KEGAN PAUL, TRENCH, TRÜBNER AND CO., LTD.; LONDON. 14 British Africa (British Empire Series). This is a comprehensive and interesting book, which perhaps naturally devotes more consideration to our newer and healthier possessions in the south and east than to the old though commercially valuable settlements on the deadly "West Coast." Still, it again makes plain the fact that white men can successfully colonize the south, while the Guinea shore will probably remain a black man's land. Various well-qualified writers set forth the history of southern Africa from its discovery by Diaz and misrule by the Dutch East India Company to the Boers' great trek, and later the opening up of Rhodesia and Uganda, as well as the physical features of the different territories. Some of the articles almost of necessity overlap; but although space forbids the mention of each in detail the collection is well-balanced; that is to say, the side of Boer and native is shown as well as the Imperialistic colonizer's views.

Among others, the pictures of beautiful Natal, garden of South Africa, and Rhodesia are particularly pleasing, and we note how in the latter excellent work is being done by young Englishmen from what may be termed the higher walks of life. The writer has found in other parts of the world that the best of such not only set some stamp of refinement upon very rough places, but also, strange to say, do the hardest and dirtiest things as efficiently as any to the manner born. Still, there is another kind, the "remittance men," who, levying blackmail on friends at home and degenerating into loafers, are anything but a blessing to any colony. We find it stated, however, that there are none of these in Rhodesia. The Boer is also shown both as an industrious farmer, and a sanctimonious ruffian whose knowledge of truth is represented by the symbol X, and who considers any scheme for improvement rank impiety. It may interest

some to learn that the population of the Transvaal consists of 27 per cent. Boers and 73 per cent. of other nationalities, practically all British, and that the former come of Gallic Huguenot as well as Teutonic stock.

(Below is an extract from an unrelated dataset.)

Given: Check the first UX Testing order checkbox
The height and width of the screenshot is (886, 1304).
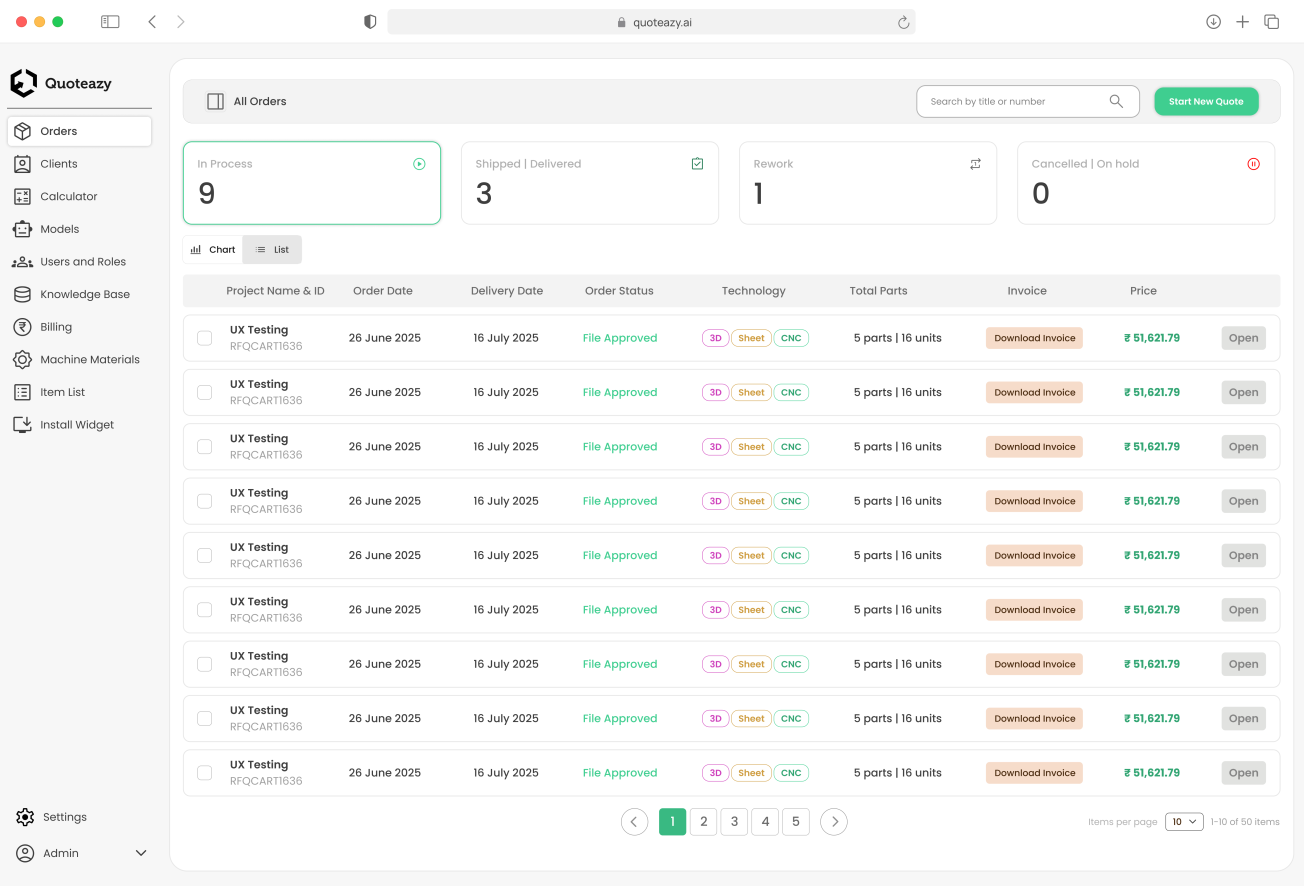Looking at the screenshot, I should 204,338.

The native question is ably treated, one article setting forth the fine qualities of the Zulus, and laying a heavy responsibility upon their—to use a mild term-British mismanagement; while two very old problems which have never been fully solved are hinted at-whether the black man is improved by Christianity as it is taught to him, and to what extent we are justified in robbing him of his land. To the latter the Colonists' rejoinder, voiced by one writer is, "No race in the world has a perpetual right to territory which it abuses. And from this race or individual which cumbers the ground the ground must pass away."

There is a clear picture of the Zanzibar Protectorate, with a history from its foundation by Muscadine Arabs, and once more it becomes evident that the Arab's work in South-east Africa has been insignificant compared to his work in the north and west, where, instead of stealing him, he set a stamp of superiority and even of civilization upon the negro. Next follows a spirited vindication of British policy in Egypt, though the French who have, so it is shown, persistently hampered our improvements there would probably object to its being classified as British Africa.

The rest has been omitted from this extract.